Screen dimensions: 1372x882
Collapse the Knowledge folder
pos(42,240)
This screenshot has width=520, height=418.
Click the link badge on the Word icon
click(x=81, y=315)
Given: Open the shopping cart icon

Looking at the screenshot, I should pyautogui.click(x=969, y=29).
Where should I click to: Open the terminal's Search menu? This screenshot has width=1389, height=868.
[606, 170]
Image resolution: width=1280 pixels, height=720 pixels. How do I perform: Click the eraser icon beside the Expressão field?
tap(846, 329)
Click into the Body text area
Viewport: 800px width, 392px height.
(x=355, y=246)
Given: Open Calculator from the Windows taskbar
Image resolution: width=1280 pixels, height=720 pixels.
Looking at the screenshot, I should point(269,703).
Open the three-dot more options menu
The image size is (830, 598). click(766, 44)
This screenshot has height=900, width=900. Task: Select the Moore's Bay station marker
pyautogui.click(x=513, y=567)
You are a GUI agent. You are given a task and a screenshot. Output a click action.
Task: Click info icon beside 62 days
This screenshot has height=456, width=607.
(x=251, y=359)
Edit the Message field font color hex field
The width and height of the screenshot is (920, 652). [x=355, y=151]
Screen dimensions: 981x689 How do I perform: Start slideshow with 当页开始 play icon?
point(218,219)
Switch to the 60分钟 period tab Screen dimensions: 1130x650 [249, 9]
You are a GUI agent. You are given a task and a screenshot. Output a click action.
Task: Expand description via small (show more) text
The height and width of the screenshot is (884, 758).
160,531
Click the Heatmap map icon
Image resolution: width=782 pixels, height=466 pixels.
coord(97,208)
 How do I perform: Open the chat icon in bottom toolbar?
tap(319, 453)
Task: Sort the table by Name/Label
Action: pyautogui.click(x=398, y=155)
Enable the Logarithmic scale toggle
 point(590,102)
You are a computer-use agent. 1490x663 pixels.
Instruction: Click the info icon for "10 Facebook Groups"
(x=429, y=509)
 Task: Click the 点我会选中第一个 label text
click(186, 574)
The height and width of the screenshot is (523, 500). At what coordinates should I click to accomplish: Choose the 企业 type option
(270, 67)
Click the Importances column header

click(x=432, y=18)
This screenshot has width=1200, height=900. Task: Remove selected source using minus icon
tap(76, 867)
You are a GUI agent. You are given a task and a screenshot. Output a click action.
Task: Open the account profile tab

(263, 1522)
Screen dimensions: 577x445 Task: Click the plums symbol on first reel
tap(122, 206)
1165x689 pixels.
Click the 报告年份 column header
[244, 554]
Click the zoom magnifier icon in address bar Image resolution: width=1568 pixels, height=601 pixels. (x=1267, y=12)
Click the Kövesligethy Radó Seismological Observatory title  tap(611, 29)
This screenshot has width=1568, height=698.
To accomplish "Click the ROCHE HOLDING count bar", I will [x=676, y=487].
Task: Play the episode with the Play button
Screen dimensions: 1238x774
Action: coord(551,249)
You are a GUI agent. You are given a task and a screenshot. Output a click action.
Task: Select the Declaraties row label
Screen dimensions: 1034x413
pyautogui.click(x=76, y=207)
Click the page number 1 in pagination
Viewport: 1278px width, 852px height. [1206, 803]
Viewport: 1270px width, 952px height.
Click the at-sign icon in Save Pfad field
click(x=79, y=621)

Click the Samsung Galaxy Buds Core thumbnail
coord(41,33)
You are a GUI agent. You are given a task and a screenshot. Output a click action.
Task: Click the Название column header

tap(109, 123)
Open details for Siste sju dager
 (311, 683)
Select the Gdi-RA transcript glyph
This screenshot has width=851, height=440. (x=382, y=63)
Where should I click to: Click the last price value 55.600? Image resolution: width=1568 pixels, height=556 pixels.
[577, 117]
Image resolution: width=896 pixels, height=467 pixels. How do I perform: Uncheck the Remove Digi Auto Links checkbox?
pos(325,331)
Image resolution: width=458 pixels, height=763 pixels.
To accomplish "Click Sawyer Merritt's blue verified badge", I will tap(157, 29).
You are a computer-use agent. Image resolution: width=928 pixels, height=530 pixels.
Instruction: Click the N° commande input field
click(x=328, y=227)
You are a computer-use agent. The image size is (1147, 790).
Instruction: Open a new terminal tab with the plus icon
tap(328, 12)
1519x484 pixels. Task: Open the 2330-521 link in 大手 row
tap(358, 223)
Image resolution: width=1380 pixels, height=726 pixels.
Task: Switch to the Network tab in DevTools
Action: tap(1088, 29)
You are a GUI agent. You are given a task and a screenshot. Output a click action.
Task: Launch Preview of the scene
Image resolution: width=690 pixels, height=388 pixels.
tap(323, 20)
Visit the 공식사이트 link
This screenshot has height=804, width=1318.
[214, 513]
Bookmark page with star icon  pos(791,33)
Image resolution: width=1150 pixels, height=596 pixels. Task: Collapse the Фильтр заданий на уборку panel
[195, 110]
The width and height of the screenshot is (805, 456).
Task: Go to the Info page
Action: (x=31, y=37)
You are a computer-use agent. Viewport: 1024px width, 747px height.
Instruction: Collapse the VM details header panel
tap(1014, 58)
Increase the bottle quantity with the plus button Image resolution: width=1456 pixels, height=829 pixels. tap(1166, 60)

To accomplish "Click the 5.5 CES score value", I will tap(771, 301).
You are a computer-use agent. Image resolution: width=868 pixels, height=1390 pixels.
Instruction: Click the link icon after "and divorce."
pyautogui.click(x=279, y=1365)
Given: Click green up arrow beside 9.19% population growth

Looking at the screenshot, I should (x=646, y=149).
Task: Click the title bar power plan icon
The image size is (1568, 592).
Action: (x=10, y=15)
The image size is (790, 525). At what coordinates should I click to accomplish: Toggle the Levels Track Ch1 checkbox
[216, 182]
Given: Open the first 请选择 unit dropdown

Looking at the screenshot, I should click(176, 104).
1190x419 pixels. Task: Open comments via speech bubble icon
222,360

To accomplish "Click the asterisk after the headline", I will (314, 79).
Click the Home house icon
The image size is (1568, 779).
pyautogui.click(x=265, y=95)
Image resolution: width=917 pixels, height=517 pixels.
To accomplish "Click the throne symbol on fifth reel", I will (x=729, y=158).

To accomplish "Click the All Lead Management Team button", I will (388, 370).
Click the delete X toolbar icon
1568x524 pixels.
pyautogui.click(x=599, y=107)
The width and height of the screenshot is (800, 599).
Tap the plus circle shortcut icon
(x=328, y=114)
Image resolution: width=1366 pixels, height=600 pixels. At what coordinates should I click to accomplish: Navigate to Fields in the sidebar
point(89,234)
####
#### Task statement:
From the line holding "The image size is (790, 525)." down to the final line above, quote every line exactly and only those lines.

#### Output of the task:
The image size is (790, 525). At what coordinates should I click to accomplish: Toggle the Levels Track Ch1 checkbox
[216, 182]
Given: Open the first 请选择 unit dropdown

Looking at the screenshot, I should click(176, 104).
1190x419 pixels. Task: Open comments via speech bubble icon
222,360

To accomplish "Click the asterisk after the headline", I will (314, 79).
Click the Home house icon
The image size is (1568, 779).
pyautogui.click(x=265, y=95)
Image resolution: width=917 pixels, height=517 pixels.
To accomplish "Click the throne symbol on fifth reel", I will (x=729, y=158).

To accomplish "Click the All Lead Management Team button", I will (388, 370).
Click the delete X toolbar icon
1568x524 pixels.
pyautogui.click(x=599, y=107)
The width and height of the screenshot is (800, 599).
Tap the plus circle shortcut icon
(x=328, y=114)
Image resolution: width=1366 pixels, height=600 pixels. At what coordinates should I click to accomplish: Navigate to Fields in the sidebar
point(89,234)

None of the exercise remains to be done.